すると、小日向くんは弾かれたようにビクッと肩を震わせた。
………小日向くんは、やっぱり───
「い、行こうか」
うわずる声、赤い耳。泳ぐ瞳。
そんな彼の姿を見て、確信した。
彼は春桃ちゃんのことが好きなのだ、と。
「わ、私………先、帰ってもいい…?」
そんな言葉が口から飛び出した。
二人が目を丸くしてこちらを見る。
驚かせてしまっただろう。だけど、この二人の様子を見続けるなんてあまりにも辛い。
目を背ければいい話だろうけど、どうしてもこの状況は嫌だった。
「え……あ、用事あった?ごめんね」
春桃ちゃんが眉を下げて申し訳なさそうに謝ってきた。
そんな彼女に、少しいらついてしまった。
だって、彼女はみんなにちやほやされて、私の気持ちなんかちっとも分からない。1ミリも。
いい人を演じればもう勝ちだ。見た目の時点でもう勝ち組なのだ、彼女は。
運動だってできるし勉強もできる。おまけに歌もうまい。
どうして?なんで?
なんで彼女にはあんなに良いことばかり与えたの?
それに比べて、私は?
良いところなんてちっともないじゃない。
今更、どうしてこんなことを思っているのか分からない。けど、とめどない怒りがこみ上げてきた。

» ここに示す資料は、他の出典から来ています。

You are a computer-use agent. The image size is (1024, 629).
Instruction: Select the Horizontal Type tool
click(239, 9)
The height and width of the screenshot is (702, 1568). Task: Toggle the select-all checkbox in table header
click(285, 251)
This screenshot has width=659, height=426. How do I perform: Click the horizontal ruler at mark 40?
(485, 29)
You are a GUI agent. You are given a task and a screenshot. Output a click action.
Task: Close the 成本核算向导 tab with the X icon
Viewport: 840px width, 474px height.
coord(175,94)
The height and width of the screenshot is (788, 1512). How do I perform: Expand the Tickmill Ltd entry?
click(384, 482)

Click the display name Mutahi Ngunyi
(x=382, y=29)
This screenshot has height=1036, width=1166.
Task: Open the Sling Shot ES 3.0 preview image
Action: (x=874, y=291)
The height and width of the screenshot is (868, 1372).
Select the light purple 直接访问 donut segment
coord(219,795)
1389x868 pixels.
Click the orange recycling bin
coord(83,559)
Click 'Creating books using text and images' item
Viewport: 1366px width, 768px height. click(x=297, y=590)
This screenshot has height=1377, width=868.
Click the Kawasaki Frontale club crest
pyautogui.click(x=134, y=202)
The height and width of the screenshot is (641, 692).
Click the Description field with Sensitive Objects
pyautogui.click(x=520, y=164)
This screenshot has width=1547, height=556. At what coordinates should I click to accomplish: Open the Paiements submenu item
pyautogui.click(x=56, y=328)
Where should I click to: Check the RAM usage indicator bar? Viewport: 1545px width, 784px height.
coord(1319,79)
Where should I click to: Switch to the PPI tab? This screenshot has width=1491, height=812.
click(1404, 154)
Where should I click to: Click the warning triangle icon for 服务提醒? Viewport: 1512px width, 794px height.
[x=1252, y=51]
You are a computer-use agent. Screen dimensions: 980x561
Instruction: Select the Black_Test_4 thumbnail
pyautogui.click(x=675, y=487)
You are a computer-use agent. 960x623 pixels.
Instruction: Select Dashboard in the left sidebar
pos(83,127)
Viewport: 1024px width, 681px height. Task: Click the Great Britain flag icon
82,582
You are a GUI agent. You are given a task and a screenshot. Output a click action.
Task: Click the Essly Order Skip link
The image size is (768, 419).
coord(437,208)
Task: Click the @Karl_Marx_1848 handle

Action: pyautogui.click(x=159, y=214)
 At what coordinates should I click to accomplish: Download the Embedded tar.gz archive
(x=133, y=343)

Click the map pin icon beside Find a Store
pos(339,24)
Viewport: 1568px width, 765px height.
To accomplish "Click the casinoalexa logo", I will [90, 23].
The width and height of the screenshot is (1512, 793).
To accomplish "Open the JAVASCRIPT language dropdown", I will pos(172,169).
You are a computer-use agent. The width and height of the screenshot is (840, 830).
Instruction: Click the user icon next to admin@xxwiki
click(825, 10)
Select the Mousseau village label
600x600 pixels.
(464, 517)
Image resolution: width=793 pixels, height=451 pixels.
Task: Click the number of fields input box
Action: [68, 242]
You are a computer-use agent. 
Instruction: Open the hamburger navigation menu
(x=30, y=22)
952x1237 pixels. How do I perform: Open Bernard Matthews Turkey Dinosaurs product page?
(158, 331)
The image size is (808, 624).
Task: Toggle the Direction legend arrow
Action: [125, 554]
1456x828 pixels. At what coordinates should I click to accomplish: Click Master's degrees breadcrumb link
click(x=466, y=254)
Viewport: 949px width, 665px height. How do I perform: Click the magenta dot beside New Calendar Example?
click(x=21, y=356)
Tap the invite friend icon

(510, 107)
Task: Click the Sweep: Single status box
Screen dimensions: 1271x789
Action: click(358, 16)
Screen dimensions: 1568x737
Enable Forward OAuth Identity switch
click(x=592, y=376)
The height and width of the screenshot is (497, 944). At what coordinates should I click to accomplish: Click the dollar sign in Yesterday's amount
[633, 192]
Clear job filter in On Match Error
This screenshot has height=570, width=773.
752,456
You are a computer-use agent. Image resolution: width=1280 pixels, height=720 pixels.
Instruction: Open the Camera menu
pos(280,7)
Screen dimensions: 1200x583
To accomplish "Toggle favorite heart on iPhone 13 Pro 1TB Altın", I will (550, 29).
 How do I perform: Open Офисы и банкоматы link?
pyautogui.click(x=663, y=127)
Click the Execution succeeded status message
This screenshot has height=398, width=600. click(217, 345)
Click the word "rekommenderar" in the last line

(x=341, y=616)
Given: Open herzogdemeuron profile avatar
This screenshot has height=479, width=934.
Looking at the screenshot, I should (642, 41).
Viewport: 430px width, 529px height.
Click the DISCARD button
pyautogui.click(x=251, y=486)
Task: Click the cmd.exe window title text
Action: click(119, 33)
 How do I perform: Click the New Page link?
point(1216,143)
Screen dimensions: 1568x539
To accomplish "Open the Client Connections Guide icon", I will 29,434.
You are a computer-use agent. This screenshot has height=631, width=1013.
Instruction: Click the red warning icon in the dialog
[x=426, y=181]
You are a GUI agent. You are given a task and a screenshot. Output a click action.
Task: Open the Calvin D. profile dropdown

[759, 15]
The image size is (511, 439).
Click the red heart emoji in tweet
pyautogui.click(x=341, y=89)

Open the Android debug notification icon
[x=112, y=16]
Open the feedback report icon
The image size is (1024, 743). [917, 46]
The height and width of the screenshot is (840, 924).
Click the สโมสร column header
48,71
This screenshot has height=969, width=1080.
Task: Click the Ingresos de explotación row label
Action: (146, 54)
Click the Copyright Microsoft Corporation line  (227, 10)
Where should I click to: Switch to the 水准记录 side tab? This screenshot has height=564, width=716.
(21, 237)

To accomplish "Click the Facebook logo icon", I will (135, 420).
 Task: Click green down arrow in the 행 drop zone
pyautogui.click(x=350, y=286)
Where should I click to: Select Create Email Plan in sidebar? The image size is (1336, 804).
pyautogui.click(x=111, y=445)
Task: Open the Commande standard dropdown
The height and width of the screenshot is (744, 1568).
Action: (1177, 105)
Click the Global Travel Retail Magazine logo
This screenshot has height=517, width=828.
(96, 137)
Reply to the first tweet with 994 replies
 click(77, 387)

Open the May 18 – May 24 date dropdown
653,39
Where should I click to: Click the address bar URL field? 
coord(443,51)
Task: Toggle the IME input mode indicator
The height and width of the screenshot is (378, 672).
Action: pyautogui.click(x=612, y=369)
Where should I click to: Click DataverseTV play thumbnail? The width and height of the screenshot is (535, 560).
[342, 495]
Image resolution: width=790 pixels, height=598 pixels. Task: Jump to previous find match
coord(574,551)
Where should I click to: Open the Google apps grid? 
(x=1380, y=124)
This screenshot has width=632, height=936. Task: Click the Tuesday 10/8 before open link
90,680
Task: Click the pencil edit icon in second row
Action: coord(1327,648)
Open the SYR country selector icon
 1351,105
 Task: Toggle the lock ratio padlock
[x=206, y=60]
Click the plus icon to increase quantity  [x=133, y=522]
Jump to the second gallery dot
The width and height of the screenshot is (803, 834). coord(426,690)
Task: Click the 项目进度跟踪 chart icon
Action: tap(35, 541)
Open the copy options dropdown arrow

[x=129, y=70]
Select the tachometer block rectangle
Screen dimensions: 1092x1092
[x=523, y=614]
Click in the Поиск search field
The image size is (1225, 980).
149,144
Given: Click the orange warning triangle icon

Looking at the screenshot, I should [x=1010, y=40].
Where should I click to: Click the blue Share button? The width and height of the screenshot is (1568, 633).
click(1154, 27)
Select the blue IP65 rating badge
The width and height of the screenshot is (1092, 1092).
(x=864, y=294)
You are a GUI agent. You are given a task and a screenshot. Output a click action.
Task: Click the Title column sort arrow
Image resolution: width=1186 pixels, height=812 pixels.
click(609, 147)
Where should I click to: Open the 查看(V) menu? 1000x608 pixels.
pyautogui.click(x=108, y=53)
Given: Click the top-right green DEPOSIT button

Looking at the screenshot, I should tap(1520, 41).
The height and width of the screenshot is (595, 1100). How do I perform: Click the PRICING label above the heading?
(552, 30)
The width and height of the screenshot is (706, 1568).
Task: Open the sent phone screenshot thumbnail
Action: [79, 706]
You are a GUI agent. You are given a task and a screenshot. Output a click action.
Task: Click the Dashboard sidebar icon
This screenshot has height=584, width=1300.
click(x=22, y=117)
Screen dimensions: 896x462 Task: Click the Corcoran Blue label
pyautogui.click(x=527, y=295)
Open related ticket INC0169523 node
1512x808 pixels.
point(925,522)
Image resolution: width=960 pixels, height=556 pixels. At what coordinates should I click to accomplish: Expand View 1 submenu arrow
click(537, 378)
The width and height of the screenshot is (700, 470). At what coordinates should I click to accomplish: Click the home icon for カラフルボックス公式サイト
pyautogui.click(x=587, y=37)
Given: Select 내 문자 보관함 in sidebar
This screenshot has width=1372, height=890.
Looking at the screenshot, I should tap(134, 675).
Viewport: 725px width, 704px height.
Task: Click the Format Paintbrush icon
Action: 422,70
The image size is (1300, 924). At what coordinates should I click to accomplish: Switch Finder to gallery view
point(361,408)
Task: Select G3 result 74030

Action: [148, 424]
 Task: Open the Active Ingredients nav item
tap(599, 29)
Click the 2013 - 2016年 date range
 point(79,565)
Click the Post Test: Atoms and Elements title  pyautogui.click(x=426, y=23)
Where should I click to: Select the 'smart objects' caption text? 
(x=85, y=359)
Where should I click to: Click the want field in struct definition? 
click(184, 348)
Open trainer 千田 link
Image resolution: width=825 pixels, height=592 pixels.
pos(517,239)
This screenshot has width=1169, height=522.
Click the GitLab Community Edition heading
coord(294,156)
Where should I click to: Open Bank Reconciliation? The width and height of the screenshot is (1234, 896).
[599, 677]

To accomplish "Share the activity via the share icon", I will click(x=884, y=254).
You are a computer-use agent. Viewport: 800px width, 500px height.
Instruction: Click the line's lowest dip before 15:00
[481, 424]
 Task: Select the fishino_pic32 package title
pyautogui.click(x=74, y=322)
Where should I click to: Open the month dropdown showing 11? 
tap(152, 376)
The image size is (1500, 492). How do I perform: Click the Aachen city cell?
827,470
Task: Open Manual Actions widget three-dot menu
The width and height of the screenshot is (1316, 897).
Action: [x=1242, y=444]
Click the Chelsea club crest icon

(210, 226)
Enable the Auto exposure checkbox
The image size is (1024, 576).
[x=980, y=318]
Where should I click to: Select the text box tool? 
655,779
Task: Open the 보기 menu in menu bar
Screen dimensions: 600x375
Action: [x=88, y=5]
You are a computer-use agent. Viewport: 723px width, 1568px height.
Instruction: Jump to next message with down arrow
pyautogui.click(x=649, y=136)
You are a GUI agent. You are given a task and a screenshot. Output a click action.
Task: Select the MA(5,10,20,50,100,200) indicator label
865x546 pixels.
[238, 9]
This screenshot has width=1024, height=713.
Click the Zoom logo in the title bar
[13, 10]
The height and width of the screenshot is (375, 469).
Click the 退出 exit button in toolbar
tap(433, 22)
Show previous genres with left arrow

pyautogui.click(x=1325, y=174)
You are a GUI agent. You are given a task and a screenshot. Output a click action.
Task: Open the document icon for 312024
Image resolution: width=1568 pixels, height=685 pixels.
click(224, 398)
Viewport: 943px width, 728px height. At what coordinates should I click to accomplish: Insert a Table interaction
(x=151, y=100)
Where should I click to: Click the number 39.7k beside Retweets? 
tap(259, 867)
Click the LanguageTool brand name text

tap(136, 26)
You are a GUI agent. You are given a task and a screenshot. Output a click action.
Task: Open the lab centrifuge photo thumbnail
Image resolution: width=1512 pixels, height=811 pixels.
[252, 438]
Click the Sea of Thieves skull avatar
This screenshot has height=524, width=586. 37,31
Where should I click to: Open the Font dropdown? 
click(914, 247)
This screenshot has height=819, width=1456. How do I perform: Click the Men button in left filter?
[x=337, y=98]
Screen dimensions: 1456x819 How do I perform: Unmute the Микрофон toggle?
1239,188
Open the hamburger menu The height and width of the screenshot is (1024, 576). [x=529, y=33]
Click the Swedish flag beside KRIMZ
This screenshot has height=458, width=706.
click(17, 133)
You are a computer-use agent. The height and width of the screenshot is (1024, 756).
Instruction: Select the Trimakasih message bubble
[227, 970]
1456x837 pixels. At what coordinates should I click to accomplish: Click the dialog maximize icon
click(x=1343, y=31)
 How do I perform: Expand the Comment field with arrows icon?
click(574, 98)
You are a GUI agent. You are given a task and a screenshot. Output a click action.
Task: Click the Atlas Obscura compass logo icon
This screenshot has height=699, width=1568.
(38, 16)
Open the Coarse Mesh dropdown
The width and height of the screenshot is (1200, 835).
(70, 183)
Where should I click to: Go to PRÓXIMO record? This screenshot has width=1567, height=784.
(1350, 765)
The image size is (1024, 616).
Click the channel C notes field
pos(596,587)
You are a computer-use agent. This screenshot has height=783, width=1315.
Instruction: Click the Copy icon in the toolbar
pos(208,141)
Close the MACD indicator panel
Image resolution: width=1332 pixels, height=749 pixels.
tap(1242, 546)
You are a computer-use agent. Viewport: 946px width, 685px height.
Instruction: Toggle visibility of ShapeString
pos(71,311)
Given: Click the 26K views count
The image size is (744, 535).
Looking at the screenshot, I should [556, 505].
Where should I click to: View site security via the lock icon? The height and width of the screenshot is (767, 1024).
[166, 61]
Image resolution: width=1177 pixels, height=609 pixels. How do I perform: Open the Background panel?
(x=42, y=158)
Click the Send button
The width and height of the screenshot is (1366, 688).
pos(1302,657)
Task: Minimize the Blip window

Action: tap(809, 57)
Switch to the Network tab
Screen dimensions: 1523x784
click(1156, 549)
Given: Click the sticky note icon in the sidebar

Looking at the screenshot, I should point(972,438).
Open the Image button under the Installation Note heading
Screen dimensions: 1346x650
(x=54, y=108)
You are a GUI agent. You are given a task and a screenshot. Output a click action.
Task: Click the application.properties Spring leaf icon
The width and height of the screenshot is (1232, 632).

抑えないといけない。でも、何かが私の中でプツリと切れた。
そして、次の瞬間、私は春桃ちゃんの肩をつかんだ。
>>21
小日向視点だったはずが途中からカコ視点になっちゃっていました……ミスりました!!(汗)m(_ _)m
なんだか気になる展開……
続きが楽しみです!(いきなり乱入してすみません‼)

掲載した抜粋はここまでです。